E’ un periodo un po’ così per gli USA. L’economia rimane solida, ma tra gli investitori serpeggia un crescente scetticismo circa la capacità della superpotenza di confermarsi tale nei prossimi anni. Il debito pubblico è ormai troppo alto per passare inosservato, tant’è che venerdì scorso Moody’s ne ha declassato il rating, privandolo definitivamente della tripla A. E lo stesso dollaro, il cui vantaggio per gli americani è stato sinora indubbio, inizia ad essere messo in discussione sui mercati finanziari.
Vantaggio del dollaro non solo sui debiti
Quando parliamo di vantaggio del dollaro, il primo pensiero corre proprio al debito.
Gli americani riescono a finanziarsi a tassi inferiori a quelli che sarebbero per gli altri Paesi in eguali condizioni macroeconomiche e fiscali. Poiché tutti nel mondo devono tenere un po’ di valuta americana per commerciare e fare affari finanziari, l’alta domanda sostiene il cambio e abbassa gli interessi per governo e settore privato.
Borsa americana iper-comprata
Esiste un altro vantaggio del dollaro, che traspare sempre sui mercati finanziari e di cui spesso, però, ci rendiamo poco conto. Parliamo di borse. Avremmo sentito affermare in più di un’occasione che l’economia americana sia molto finanziarizzata. Cosa significa? Wall Street, che figurativamente rappresenta il luogo in cui tutte le società americane (e non solo) sono quotate in borsa, vale oltre 60.000 miliardi di dollari in termini di capitalizzazione. Questo è il valore che gli investitori assegnano proprio a tali società quotate.
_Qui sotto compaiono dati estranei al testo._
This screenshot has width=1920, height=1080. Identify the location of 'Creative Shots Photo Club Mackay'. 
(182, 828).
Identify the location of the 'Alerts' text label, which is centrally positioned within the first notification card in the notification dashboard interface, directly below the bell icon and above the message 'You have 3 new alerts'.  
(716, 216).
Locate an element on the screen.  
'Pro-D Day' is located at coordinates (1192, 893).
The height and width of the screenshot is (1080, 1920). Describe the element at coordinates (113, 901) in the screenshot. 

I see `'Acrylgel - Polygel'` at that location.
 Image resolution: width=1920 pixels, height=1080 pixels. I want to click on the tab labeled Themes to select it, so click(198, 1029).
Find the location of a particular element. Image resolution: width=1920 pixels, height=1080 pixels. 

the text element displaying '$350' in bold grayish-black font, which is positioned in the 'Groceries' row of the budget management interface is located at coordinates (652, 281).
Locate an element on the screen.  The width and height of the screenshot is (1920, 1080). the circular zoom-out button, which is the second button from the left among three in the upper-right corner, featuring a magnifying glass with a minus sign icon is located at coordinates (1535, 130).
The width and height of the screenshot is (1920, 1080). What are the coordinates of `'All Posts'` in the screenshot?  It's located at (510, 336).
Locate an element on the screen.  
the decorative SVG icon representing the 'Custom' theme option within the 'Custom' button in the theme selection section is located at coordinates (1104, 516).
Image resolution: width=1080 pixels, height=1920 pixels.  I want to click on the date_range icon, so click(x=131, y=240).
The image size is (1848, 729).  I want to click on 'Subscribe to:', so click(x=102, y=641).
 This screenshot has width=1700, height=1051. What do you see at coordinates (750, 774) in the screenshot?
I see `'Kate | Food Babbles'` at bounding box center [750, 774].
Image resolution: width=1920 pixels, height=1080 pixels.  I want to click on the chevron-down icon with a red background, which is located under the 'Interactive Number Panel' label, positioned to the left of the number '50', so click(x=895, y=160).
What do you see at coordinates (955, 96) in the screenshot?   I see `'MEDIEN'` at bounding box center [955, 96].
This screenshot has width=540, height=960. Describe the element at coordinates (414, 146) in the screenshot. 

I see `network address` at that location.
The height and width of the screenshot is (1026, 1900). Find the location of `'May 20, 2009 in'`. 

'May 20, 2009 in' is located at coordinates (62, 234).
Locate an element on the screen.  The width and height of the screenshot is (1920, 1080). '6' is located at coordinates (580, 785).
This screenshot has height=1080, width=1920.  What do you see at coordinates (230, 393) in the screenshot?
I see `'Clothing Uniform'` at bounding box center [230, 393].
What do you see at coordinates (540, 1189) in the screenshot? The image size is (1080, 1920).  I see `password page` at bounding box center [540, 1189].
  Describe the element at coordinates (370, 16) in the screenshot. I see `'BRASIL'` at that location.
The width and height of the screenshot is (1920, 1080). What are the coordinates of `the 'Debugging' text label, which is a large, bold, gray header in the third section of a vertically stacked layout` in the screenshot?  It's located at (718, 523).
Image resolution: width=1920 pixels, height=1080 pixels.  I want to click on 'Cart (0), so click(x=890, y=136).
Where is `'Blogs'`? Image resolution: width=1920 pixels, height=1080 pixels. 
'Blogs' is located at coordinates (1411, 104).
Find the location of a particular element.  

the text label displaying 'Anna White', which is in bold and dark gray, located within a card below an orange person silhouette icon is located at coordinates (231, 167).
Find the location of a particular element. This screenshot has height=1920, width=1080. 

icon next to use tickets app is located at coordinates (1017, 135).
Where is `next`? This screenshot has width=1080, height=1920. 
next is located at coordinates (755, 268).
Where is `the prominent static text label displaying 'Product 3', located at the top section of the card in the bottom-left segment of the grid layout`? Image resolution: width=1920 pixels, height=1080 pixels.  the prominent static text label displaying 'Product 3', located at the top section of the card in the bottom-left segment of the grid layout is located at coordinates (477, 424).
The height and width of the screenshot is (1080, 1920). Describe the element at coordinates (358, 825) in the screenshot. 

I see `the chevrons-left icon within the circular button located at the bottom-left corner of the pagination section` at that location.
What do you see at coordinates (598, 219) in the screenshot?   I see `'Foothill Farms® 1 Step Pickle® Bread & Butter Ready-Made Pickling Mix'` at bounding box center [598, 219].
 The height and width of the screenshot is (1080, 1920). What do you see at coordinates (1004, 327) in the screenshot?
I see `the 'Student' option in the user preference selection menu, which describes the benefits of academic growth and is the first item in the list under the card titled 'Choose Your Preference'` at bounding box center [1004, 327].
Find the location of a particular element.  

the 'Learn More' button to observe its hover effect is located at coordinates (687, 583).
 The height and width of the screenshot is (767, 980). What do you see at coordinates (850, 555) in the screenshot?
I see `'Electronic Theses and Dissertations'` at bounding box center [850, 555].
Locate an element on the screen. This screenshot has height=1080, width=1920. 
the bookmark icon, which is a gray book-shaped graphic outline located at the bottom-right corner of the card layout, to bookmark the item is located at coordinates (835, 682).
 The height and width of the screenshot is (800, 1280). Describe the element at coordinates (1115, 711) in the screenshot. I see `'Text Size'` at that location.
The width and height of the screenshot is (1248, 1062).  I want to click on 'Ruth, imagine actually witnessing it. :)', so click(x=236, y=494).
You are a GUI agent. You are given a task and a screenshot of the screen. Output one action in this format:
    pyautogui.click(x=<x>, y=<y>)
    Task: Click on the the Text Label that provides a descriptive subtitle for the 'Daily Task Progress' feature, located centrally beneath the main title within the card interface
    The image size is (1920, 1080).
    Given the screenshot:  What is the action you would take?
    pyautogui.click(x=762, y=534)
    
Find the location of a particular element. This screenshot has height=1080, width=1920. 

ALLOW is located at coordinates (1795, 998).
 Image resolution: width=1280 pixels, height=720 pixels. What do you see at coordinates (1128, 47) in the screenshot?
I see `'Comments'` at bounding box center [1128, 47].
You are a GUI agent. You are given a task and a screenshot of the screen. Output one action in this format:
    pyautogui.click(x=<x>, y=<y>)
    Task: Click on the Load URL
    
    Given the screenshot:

Il Pil USA chiudeva lo scorso anno a poco più di 29.000 miliardi.
Resto del mondo deprezzato rispetto agli USA
Da questi due numeri emerge che la borsa negli USA vale oltre il doppio del Pil.
E nel resto del mondo? Sappiamo che la capitalizzazione di tutte le borse vale più di 120.000 miliardi, cioè intorno a 60.000 miliardi con esclusione di quella americana. Quanto al Pil, sempre escludendo gli USA, otteniamo circa 80.000 miliardi. Risultato: le borse mondiali ex-USA capitalizzano a circa l’80% del Pil. In altre parole, Wall Street è più capitalizzata in relazione al Pil di 2,5 volte rispetto al resto del mondo.
Nella stessa Europa continentale, che è senza dubbio l’area più benestante del pianeta dopo gli USA, la borsa vale neppure il 75% del Pil. Ecco un vantaggio del dollaro di cui poco si parla. Il mercato acquista spesso azioni di Wall Street per la semplice volontà di investire in asset denominati nella valuta americana. Di certo, c’è anche la fiducia per un sistema economico fondato su libertà d’impresa, difesa dei diritti di proprietà, libera circolazione delle idee e innovazione tecnologica. Ad ogni modo, il dollaro aiuta anche per il semplice fatto che consente alle stesse imprese di accedere al mercato del credito in condizioni di relativo vantaggio.
Vantaggio del dollaro per economia USA
Il risultato è che il rapporto tra prezzi e utili a Wall Street è attualmente di 27,3 contro una media ben inferiore presso le altre borse mondiali.
In Europa non si va oltre i 18,2 della Francia. In Colombia si scende a 8,2. Dunque, un’impresa quotata a Bogotà viene valutata a meno di un terzo rispetto ai suoi utili che se fosse quotata a New York. In Italia, la capitalizzazione di Piazza Affari a fine 2024 valeva appena il 38,1% del Pil. Se godessimo dello stesso rapporto degli USA, si attesterebbe ad almeno 3.500 miliardi di euro in più. Ripetiamo, il solo vantaggio del dollaro non spiega questa immensa differenza, ma contribuisce a segnare le distanze dal resto del mondo.
Vi chiederete cosa implichi tutto ciò. Sbagliato immaginare, quando si parla di borsa, che si tratti di “economia di carta”. Sebbene molta ricchezza in essa sia spesso transitoria e virtuale, gli effetti sull’economia reale possono essere rilevanti. Azioni in crescita forniscono rendimenti più alti ai possessori, molti dei quali futuri pensionati. Alti valori tengono elevate la ricchezza delle famiglie e le garanzie per i creditori, stimolando i consumi e innescando un circolo virtuoso per l’economia. Finché dura, sarà bello per gli americani.